Issue - meetings
Minimum Revenue Provision - 2017/18 Policy
Meeting: 14/02/2017 - Cabinet (Item 149)
149 Minimum Revenue Provision - 2017/18 Policy PDF 128 KB
Decision:
As detailed in the recommendations.
Minutes:
The Corporate Finance Manager introduced the Minimum Revenue Provision (MRP) – 2017/18 Policy report.
As part of the budget strategy for 2017/18 officers critically reviewed the Council’s 2016/17 MRP Policy and recommended that changes were made to parts of the policy. Detailed reports were considered at Cabinet, Corporate Resources Overview and Scrutiny Committee and County Council. Changes to the 2016/17 and the 2017/18 Policy were approved at County Council in December.

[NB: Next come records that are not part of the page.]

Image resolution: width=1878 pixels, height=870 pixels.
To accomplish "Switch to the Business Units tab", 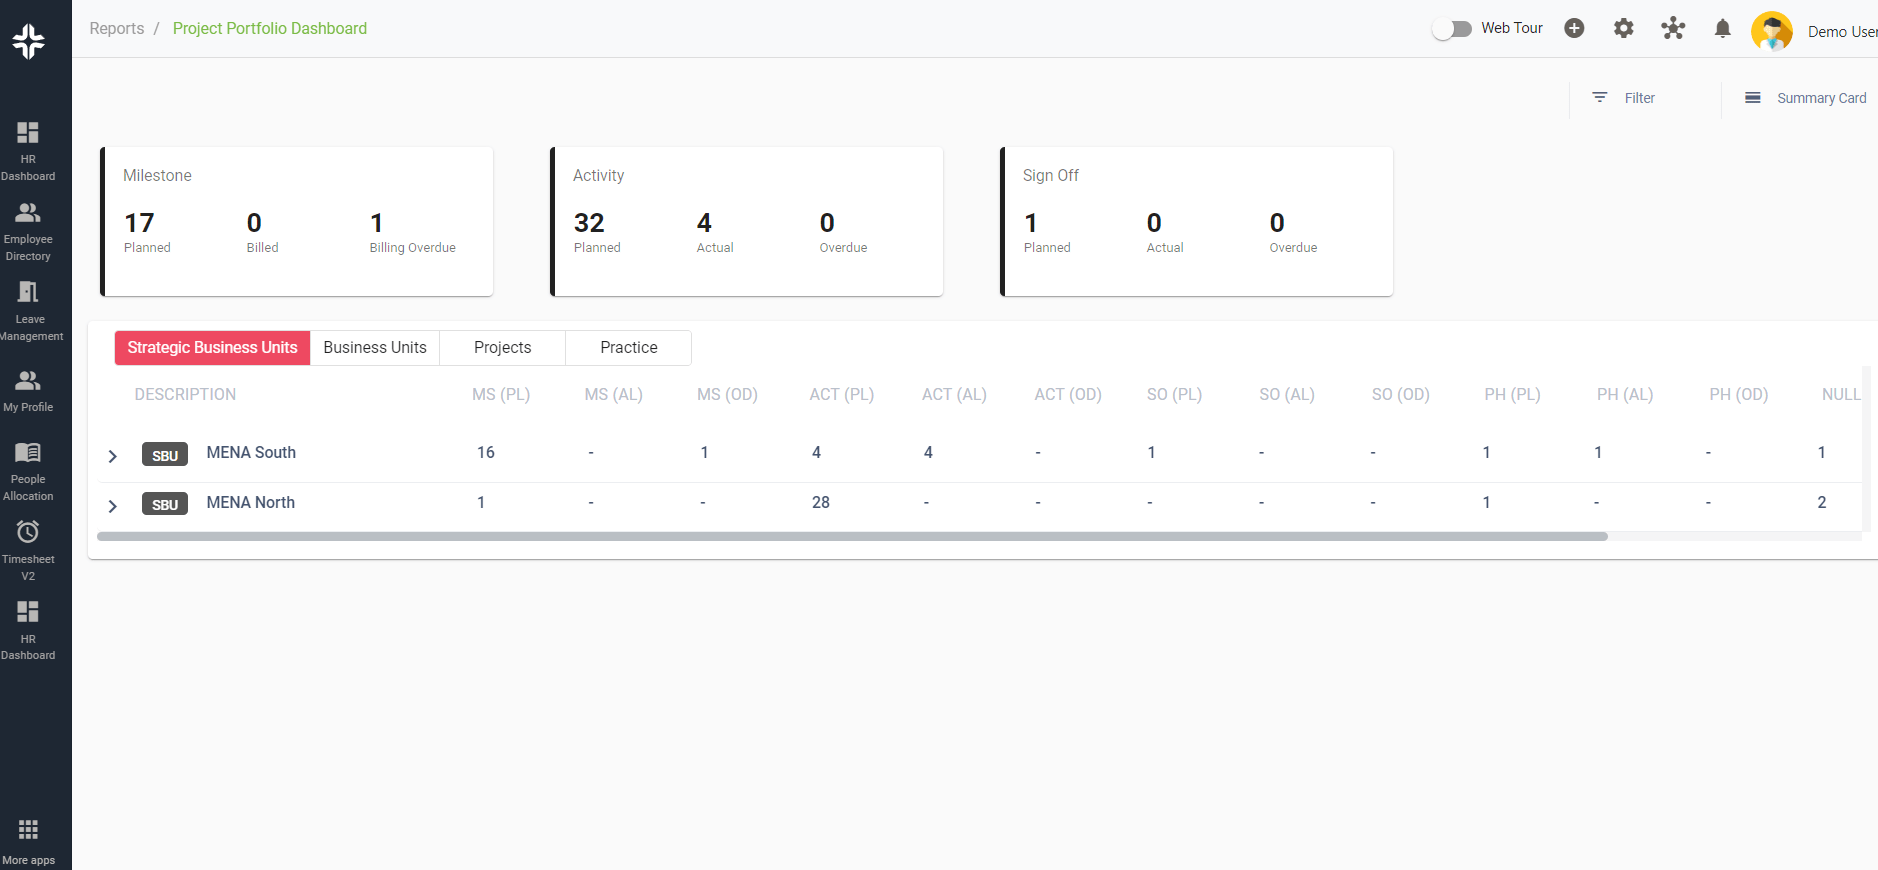I will pyautogui.click(x=375, y=348).
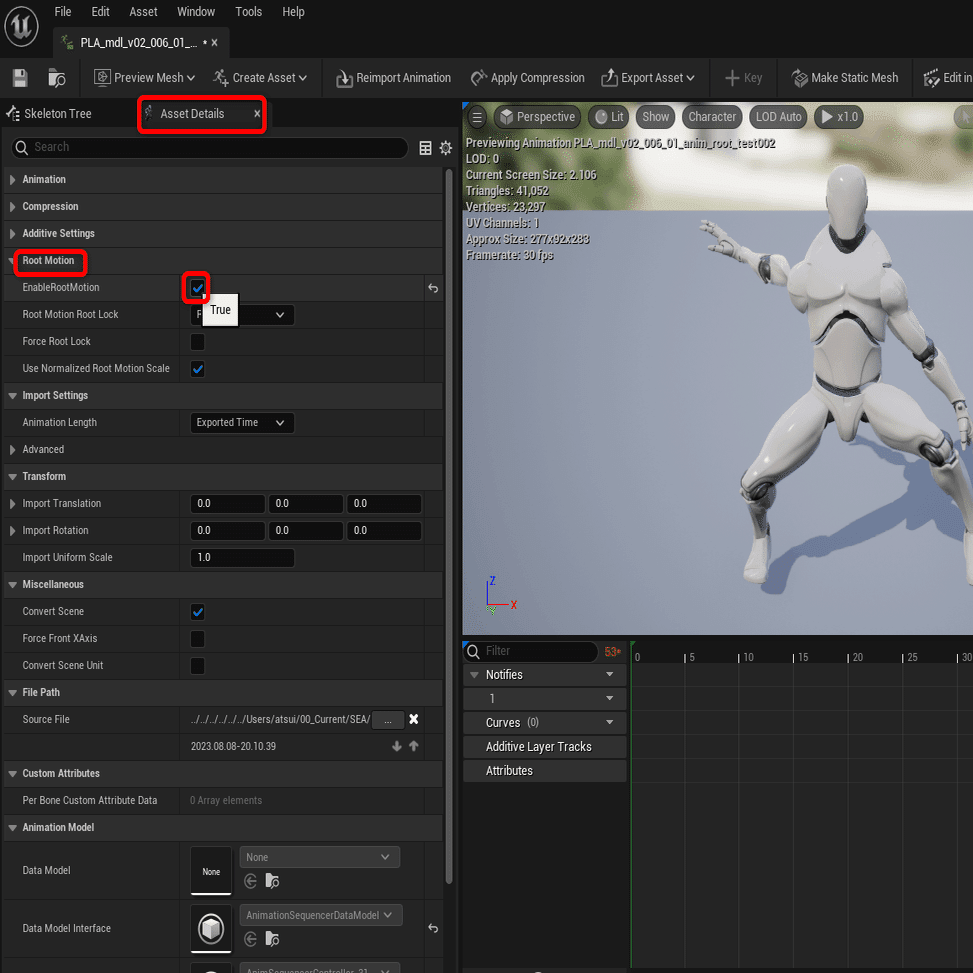Viewport: 973px width, 973px height.
Task: Uncheck the EnableRootMotion checkbox
Action: click(197, 288)

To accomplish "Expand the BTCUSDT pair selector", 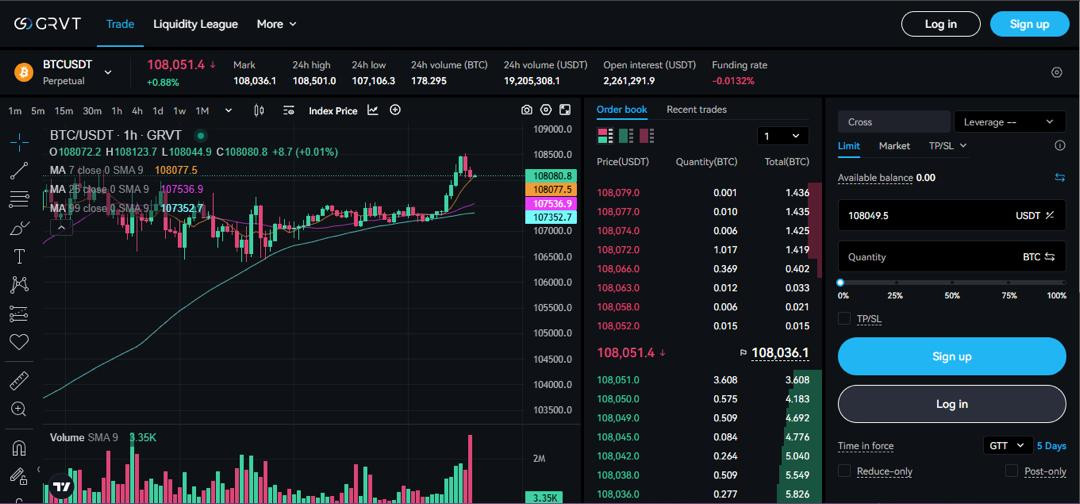I will click(108, 72).
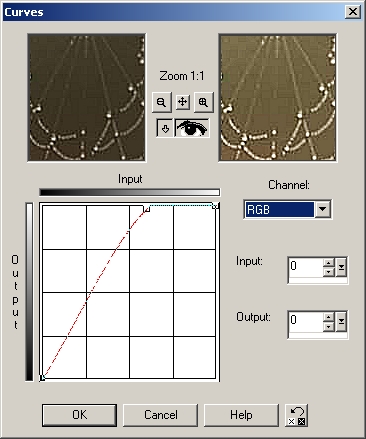The height and width of the screenshot is (439, 366).
Task: Increase the Input value with up arrow
Action: 329,263
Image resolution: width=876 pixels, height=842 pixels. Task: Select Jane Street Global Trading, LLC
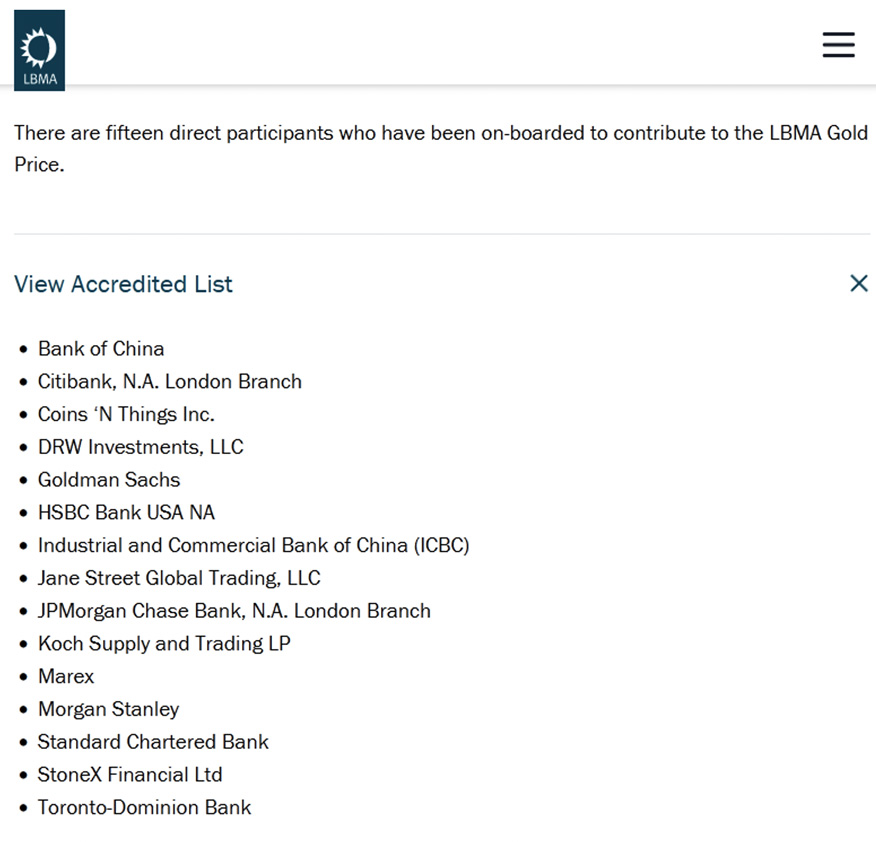(x=179, y=578)
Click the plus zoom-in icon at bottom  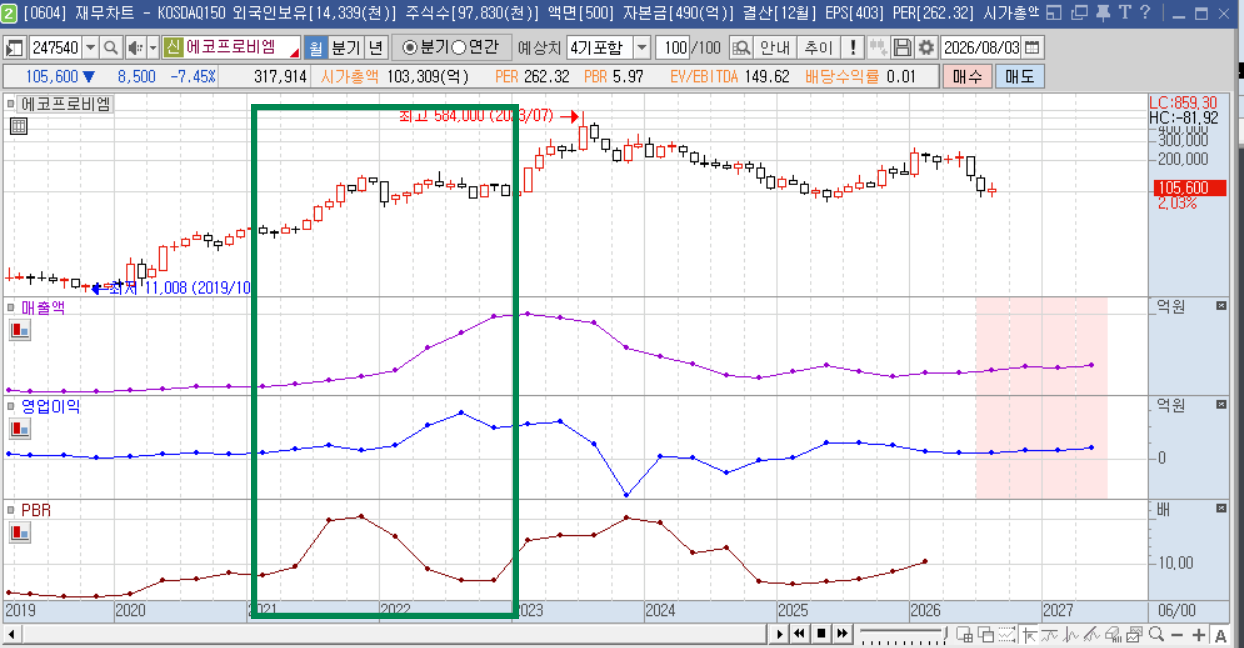tap(1199, 635)
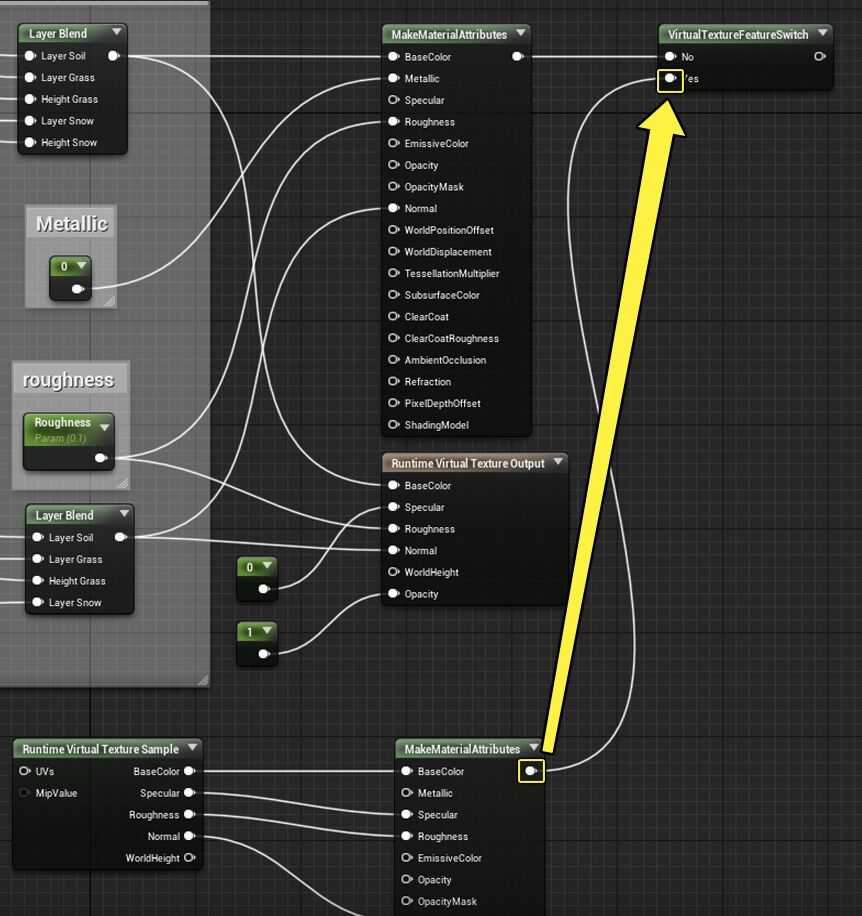Select the Runtime Virtual Texture Output node title
This screenshot has width=862, height=916.
(x=467, y=464)
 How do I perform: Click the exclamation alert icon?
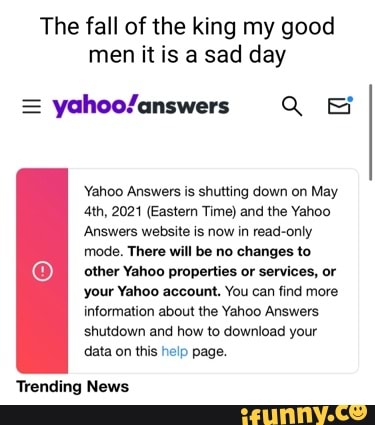point(42,271)
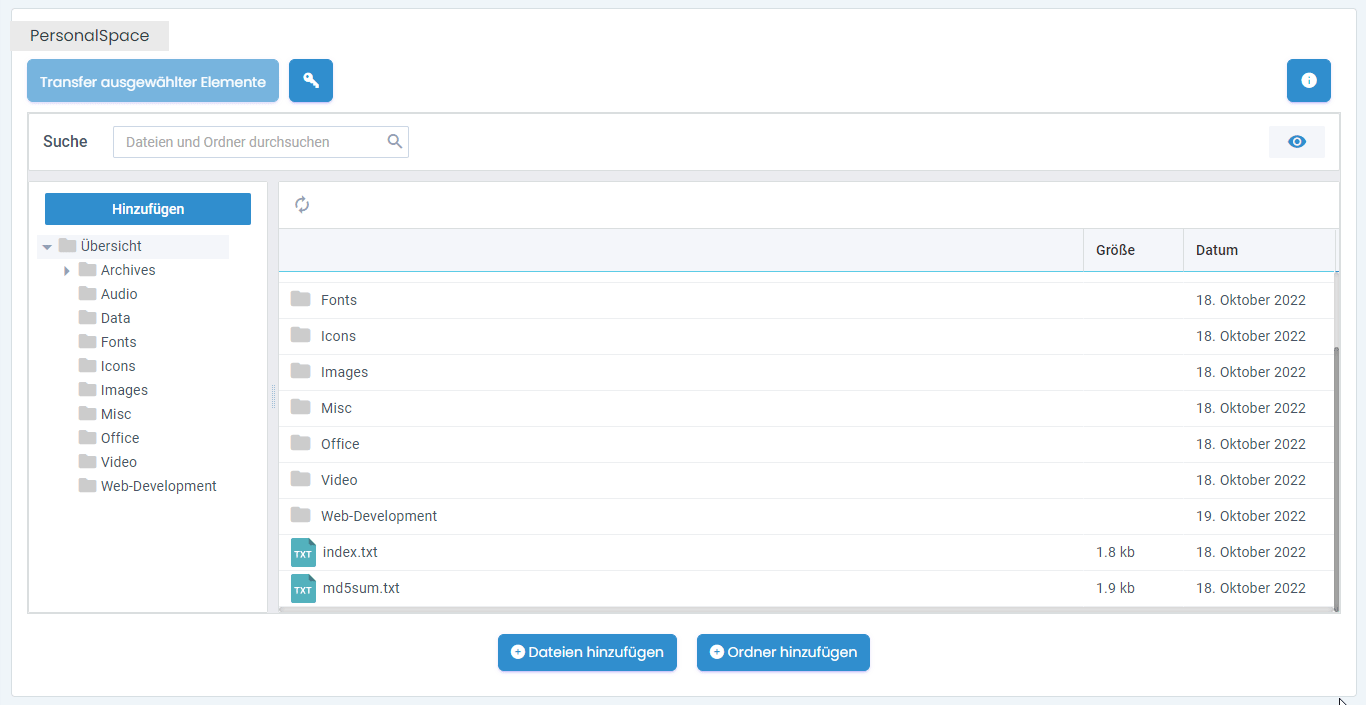
Task: Click the Hinzufügen button
Action: (148, 209)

The report restated the revised 2017/18 policy as part of the suite of 2017/18 budget setting reports being considered by Cabinet and County Council.
RESOLVED:
(a) That the following be approved and recommended to County Council for Council Fund (CF) outstanding debt that:-
· Option 3 (Asset Life Method) be used for the calculation of the MRP in financial year 2017/18 for the balance of outstanding capital expenditure funded from supported borrowing fixed as at 31st March 2016. The calculation would be the ‘straight line’ method over 50 years;
· Option 3 (Asset Life Method) be used for the calculation of the MRP in 2017/18 for all capital expenditure funded from supported borrowing from 1st April 2016 onwards. The calculation would be the ‘straight line’ or ‘annuity’ (where appropriate) method over an appropriate number of years, dependent on the period of time that the capital expenditure was likely to generate benefits; and
· Option 3 (Asset Life Method) be used for the calculation of the MRP in 2017/18 for all capital expenditure funded from unsupported (prudential) borrowing or credit arrangements.
(b) That the following be approved and recommended to County Council for Housing Revenue Account (HRA) outstanding debt:-
· Option 2 (Capital Financing Requirement Method) be used for the calculation of the HRA’s MRP in 2017/18 for all capital expenditure funded by debt.
(c) That the following be approved and recommended to County Council that MRP on loans from the Council to NEW Homes to build affordable homes through the Strategic Housing and Regeneration Programme (SHARP) (which qualified as capital expenditure in accounting terms) be as follows:-
· No MRP be made during the construction period (of short duration) as the asset has not been brought into use and no benefit was being derived from its use; and
· Once the assets were brought into use, capital repayments would be made by NEW Homes. The Council’s MRP would be equal to the repayments made by NEW Homes. The repayments made by NEW Homes would be classed, in accounting terms, as capital receipts, which could only be used to fund capital expenditure or repay debt which was a form of MRP. The capital repayment / capital receipt would be set aside to repay debt, and was the Council’s MRP policy for repaying the loan.